Overall, a tuner is a must. There are a lot of options to go here but to maximize the cost savings you are going to want to stick with a budget-friendly tuner. Our recommendation is the MADs Smarty Tuner. It's the best plug-and-play handheld tuner for the 6.7 Cummins and a good bit cheaper than going with something like EFI Live. 

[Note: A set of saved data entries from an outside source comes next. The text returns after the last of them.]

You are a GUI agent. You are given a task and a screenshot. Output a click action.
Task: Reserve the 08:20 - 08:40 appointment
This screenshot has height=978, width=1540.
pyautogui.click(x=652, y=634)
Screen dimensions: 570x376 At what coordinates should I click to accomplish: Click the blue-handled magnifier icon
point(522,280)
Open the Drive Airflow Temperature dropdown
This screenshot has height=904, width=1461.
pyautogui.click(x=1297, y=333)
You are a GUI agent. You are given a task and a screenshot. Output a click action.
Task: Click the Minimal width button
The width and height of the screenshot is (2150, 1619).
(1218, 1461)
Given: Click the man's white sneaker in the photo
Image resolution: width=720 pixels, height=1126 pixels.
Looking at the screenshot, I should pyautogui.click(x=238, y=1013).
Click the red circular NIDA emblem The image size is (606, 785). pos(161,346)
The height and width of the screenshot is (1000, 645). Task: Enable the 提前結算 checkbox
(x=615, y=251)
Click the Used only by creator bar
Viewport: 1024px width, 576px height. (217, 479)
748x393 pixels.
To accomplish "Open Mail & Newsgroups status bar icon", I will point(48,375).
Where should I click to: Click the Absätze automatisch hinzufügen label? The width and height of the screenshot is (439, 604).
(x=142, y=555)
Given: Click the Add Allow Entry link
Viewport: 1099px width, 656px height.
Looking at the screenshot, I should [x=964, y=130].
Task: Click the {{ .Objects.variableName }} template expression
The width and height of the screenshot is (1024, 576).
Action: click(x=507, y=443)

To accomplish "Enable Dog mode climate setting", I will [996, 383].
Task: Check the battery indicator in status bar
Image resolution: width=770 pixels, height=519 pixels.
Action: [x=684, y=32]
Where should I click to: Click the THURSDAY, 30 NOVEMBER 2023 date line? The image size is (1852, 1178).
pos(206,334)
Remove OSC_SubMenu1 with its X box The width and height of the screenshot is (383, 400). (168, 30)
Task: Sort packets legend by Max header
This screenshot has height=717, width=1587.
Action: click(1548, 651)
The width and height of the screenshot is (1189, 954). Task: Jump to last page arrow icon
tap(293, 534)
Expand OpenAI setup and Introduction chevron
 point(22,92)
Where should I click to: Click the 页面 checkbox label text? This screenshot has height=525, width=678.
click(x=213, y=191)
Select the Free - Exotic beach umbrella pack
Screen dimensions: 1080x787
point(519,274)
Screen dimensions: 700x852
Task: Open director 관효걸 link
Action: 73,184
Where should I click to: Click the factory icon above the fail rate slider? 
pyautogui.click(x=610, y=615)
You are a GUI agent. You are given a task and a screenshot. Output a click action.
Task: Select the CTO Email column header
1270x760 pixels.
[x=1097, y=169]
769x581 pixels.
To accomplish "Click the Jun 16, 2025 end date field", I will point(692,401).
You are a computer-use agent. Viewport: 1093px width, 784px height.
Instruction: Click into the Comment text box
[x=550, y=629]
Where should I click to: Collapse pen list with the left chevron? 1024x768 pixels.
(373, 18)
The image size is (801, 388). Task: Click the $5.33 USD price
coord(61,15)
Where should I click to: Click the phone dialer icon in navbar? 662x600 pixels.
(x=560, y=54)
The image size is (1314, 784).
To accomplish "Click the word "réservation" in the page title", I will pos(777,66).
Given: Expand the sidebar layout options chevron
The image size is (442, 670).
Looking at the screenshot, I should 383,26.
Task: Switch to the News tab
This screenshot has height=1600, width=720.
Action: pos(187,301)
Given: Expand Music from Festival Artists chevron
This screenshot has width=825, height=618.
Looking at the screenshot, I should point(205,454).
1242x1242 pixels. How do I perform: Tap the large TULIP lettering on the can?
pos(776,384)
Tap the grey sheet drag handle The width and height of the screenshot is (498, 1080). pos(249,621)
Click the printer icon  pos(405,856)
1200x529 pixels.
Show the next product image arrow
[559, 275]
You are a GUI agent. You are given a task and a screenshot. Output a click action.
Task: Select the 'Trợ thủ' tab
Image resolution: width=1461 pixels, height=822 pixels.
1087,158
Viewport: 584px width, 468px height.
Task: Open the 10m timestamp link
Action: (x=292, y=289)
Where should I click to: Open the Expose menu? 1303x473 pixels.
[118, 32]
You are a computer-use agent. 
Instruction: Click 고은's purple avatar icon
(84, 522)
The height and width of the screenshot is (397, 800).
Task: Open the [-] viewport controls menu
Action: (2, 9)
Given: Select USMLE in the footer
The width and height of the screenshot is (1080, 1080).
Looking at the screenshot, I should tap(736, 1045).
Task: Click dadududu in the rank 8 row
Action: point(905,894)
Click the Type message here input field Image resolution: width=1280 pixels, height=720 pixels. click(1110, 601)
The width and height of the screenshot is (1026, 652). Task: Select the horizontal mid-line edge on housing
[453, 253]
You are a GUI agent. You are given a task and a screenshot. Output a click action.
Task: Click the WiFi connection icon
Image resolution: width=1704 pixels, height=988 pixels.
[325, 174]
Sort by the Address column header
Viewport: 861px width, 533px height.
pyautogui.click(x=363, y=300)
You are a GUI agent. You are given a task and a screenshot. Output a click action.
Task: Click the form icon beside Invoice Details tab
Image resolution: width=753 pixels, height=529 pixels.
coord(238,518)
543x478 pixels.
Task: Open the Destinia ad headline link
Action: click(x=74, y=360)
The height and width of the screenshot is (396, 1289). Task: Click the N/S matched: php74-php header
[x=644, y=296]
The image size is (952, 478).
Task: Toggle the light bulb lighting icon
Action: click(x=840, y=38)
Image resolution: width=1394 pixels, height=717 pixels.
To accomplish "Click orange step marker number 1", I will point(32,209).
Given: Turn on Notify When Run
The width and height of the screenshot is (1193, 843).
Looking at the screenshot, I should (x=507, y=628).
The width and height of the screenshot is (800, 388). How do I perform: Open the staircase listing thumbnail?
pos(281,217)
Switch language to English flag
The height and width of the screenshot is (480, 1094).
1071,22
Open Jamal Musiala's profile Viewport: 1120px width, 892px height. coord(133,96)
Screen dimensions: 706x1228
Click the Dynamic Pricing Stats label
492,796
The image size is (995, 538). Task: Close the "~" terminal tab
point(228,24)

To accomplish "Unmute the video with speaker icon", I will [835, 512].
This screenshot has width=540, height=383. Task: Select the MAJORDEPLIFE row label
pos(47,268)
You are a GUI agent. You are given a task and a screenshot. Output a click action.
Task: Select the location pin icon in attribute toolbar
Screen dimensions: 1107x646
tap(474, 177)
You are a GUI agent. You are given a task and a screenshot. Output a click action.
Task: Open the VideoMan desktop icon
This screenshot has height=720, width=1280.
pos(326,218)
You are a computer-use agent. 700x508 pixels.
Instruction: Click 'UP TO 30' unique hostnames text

2013+ models will need the Smarty Touch with the ComMod attachment, coming in at $1,074. Earlier models from 2007.5-2012 are lucky and can opt for the Smarty Jr. which only costs $495.

Exhaust: 0.5mpg

6.7 Cummins Exhaust +0.5mpg

The last power-modification that also provides some mpg improvements is an exhaust system. Now, an exhaust is going to give you the smallest amount of fuel economy improvements, so it's not always necessarily worth it for that alone. However, once you are tuned and running an intake it is good to help the exhaust gases leave the engine more quickly. An exhaust will help lower EGTs and improve reliability so it's worth it for that reason.

If you are purely focused on fuel savings then you can avoid tossing on an exhaust so long as you plan on sticking with modest tuning levels. The best budget exhaust is only about $290 so it's easy to justify adding it for the EGT benefits, but the mild improvements don't quite make it worth it from a cost savings standpoint as it takes a long time to pay for itself.

Wheels & Tires

More of a what not to do - wheels, tires, and lift kits can have a serious impact on gas mileage. Heavier wheels and bigger tires create more roll resistance which results in worse fuel economy. Going bigger and badder here will add a lot of rotational weight. Rotational weight is a lot heavier than static weight so even just adding a few pounds of weight to each wheel can have big impacts on fuel consumption.

Ultimately, avoid bigger tires and heavier wheels if you are really trying to maximize fuel. Additionally, make sure your is always inflated to the recommended specs. Low tire pressure causes more tire to contact the road, using more gas as if you were trying to ride a bike on a flat tire.

Considerations & Payoff Chart

First off, don't expect to see 5mpg increases always. The increases during city driving will be a lot less noticeable and smaller than they will be on the highway. Also, if you're on the highway and going 80+mph then you also aren't likely to see any benefits. Keeping your Cummins in the 55-70mph sweet spot is where you will really get the best fuel economy.

Getting better gas mileage always feels good but it isn't always a great investment. If you're looking for some added power anyway then the improvements are just an added benefit. If you are purely looking for the fuel savings then you need to consider the cost, how much you drive, and whether most of your driving is highway or city.

Here is a helpful breakdown on the payback period on purchasing these upgrades:

  07.5-2012 2013+
Intake 299 299
Tuner 495 1074
Exhaust 289 289
Cost of Mods $1,083 $1,662
Current MPG 15 15
Avg. MPG Increase 3 3
New MPG 18 18
Miles Driven Per Year 18,000 18,000
Gallons Used 1000 1000
Gallons Saved 200 200
Savings @ $4.50/g $900 $900
Payback (Years) 1.2 1.8

I assumed a consistent 3mpg increase due to a combination of highway and city driving. At 18,000 miles driven per year you are looking at a 1-2 year payback period depending on your 6.7 Cummins year before you are starting to actually save money. Considering most people plan to own their trucks for 5+ years I'd say these are pretty good payback periods, but they won't be if you only drive 8,000 miles per year instead. And they are even better if you do a lot more driving than that.

Ultimately, you can bring the payback period down a bit by foregoing the exhaust system at $289 but these upgrades will give you a good boost in power, lower EGTs, and better turbo efficiency all while leading to fuel savings so it's a win-win in my opinion.